Interestingly, the Constitution vests the responsibility of certification of a referral only in the Chief Justice.

“I have no doubt that this far, we can already see the predicament in which I find myself. Having presided over the Commission of Inquiry, I am obviously not suited to preside over the present application. On the other hand, the law, clear as it says, vests the responsibility of certification of a referral only in the Chief Justice,” reads the ruling in part.

It adds: “The recommendations that were made following the Commission of Inquiry are still vivid in the public domain.


“While I could be convinced myself that I would live up to my oath of office to administer justice without fear, favour or prejudice, in accordance with the Constitution and the law, it is less than likely that fair-minded and informed observers, having the facts and the background of the matter, would conclude that I proceeded without a reality of bias.

“Even if I was as impartial as I could be, nevertheless if fair-minded persons would think, in the circumstances, there was a real livelihood of bias, I should give way.”

High Court Judge, Kenyatta Nyirenda, sent the case to the Chief Justice mid last year for certification after Bottoman and Tembo’s lawyer Ambokire Salimu applied for a judicial review following the State’s failure to move the case.

The Commission of Inquiry, which Nyirenda chaired, came up with names of suspects in the case among them Democratic Progressive Party Director of Youth Lewis Ngalande, police officer Stanford Horea, boxing promoter Mike Chitenje, Botoman, Samu Chulu, Stoni John, Frank Julius, Harry Makina, Chikondi Namwera, Issac Osman, Elias Phiri and Petros Phiri.

The inquest found that Chasowa, 25, a critic of the former President Bingu wa Mutharika, was allegedly murdered and did not kill himself as police had earlier indicated.

Chasowa’s body was found in a pool of blood at the Malawi Polytechnic campus in 2011.

When contacted yesterday to comment on the turn of events in the case, Malawi Law Society president, John Suzi Banda, asked for more time to consult his colleagues on the matter. But when called again just before going to press, Banda did not pick our calls.

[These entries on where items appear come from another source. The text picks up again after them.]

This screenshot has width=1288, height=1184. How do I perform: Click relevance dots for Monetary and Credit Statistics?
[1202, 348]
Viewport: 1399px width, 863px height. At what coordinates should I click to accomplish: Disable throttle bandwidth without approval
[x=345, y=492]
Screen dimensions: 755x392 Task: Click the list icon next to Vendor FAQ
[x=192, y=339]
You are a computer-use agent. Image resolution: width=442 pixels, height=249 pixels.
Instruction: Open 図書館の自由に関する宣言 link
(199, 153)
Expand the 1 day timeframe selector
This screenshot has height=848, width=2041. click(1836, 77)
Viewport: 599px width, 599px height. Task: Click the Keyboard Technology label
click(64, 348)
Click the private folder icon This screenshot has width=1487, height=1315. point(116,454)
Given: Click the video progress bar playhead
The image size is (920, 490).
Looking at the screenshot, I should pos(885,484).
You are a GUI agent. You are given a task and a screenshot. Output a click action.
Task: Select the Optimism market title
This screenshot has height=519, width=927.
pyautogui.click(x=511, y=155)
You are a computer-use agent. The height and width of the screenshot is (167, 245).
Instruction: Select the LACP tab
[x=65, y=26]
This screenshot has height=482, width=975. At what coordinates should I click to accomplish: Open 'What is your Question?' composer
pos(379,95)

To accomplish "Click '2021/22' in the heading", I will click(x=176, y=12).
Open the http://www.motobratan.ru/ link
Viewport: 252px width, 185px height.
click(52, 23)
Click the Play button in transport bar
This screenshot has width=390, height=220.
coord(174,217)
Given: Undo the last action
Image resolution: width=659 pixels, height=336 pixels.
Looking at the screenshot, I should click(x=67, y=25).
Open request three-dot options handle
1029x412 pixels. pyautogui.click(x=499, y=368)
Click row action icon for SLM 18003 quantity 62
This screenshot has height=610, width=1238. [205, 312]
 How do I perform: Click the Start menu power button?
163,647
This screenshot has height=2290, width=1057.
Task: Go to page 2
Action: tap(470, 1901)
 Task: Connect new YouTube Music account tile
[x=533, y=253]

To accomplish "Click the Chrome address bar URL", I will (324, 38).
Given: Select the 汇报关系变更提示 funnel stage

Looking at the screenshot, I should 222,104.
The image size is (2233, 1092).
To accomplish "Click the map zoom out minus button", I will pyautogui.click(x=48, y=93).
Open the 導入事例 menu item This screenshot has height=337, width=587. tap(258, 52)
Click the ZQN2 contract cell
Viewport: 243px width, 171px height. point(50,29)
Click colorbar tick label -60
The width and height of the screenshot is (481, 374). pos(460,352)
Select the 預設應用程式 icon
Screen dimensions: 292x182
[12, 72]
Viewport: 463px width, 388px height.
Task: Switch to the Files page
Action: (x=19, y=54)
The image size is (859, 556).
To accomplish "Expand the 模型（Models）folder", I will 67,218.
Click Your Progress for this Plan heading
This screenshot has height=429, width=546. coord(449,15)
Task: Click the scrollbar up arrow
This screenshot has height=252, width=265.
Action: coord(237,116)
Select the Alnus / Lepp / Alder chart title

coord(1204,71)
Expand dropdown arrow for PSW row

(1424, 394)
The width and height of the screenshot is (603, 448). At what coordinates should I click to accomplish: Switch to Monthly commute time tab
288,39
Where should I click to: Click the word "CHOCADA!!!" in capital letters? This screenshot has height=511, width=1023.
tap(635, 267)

Meanwhile, Chancellor College constitutional lawyer Edge Kanyongolo described the situation as a technical matter requiring a serious look into the law before commenting.

But Blantyre-based lawyer Justin Dzonzi said the situation shows that framers of the Constitution did not anticipate that the Chief Justice at some point could find himself in such a situation.

He said proper drafting of the law should have taken care of the situation by putting in the necessary provision.

“Under administrative law, if a person without mandate makes a decision, we say whatever decision is made is null and void. So, it is possible for someone to bring a judicial review challenging the exercise of those powers by a person who is not entitled to exercise those powers,” said Dzonzi.